Start EXCERPTED PASSAGE
The musical note F-flat is enharmonically equivalent to E natural. It is, however, lower in pitch, F-flat being a perfect fifth below C-flat, whereas E natural being a major third above C.[1]

F-flat major is a major scale based on F-flat, consisting of the pitches F-flat, G-flat, A-flat, B-double flat, C-flat, D-flat, E-flat and F-flat. Its key signature has eight flats.[2]

Its relative minor is D-flat minor, and its parallel minor is F-flat minor, usually replaced by E minor.

Part of Richard Strauss' Metamorphosen uses F flat major, which one commentator has called "a bitter enharmonic parody" of the earlier manifestations of E major in the piece.[3]

For clarity and simplicitly, F-flat major is sometimes notated as its enharmonic equivalent of E major, as it is in Beethoven's Piano Sonata No. 31 (where the major tonality in D-flat major is accompanied by a recapitulation of the theme a minor third above, in F flat major, that is notated for clarity in E major), and in the Adagio of Haydn's Trio No. 27 in A-flat major. The Finale of Bruckner's Symphony No. 4 employs enharmonic E for F-flat, but its Coda employs F-flat directly, with a phrygian cadence through F-flat onto the tonic.[4][5][6]

References

  1. ^ Robert Platt (1847). "Modulation", A new, easy, and correct system of vocal music. London: Aylott and Jones, 75.
End EXCERPTED PASSAGE
- CHALLENGES -
(1) From the passage on F-flat major, quote everything starting at "F-flat major is a" and ending at "by E minor.".
(2) According to the passage on F-flat major, why is music in that key sometimes written out as E major instead?
(3) Write what follows the end of the passage on F-flat major.
Start INFORMATION PROVIDED
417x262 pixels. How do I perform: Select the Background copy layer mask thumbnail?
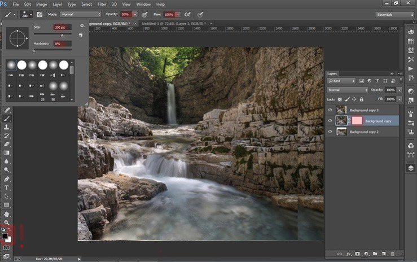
End INFORMATION PROVIDED
- ANSWERS -
(1)
F-flat major is a major scale based on F-flat, consisting of the pitches F-flat, G-flat, A-flat, B-double flat, C-flat, D-flat, E-flat and F-flat. Its key signature has eight flats.[2]

Its relative minor is D-flat minor, and its parallel minor is F-flat minor, usually replaced by E minor.

(2) It is written as E major for clarity and simplicity, since E major sounds the same. Beethoven's Piano Sonata No. 31 does this: a theme that returns in F-flat major is notated in E major for clarity.

(3)
  2. ^ Nicolas Slonimsky (1960). The Road to Music. New York: Dodd, Mead, & Co., 16. 
  3. ^ Bryan Randolph Gilliam (1998). Richard Strauss: New Perspectives on the Composer and His Work. Duke University Press, 237. ISBN 0822321149. 
  4. ^ Donald Betts (2005). Beethoven’s Piano Sonata Opus 110. The Inner Voice.
  5. ^ James Arnold Hepokoski and Warren Darcy (2006). Elements of Sonata Theory: Norms, Types, and Deformations in the Late-Eighteenth-Century Sonata. Oxford University Press, 326. ISBN 0195146409. 
  6. ^ Julian Horton (2004). Bruckner's Symphonies: Analysis, Reception and Cultural Politics. Cambridge University Press, 127. ISBN 0521823544.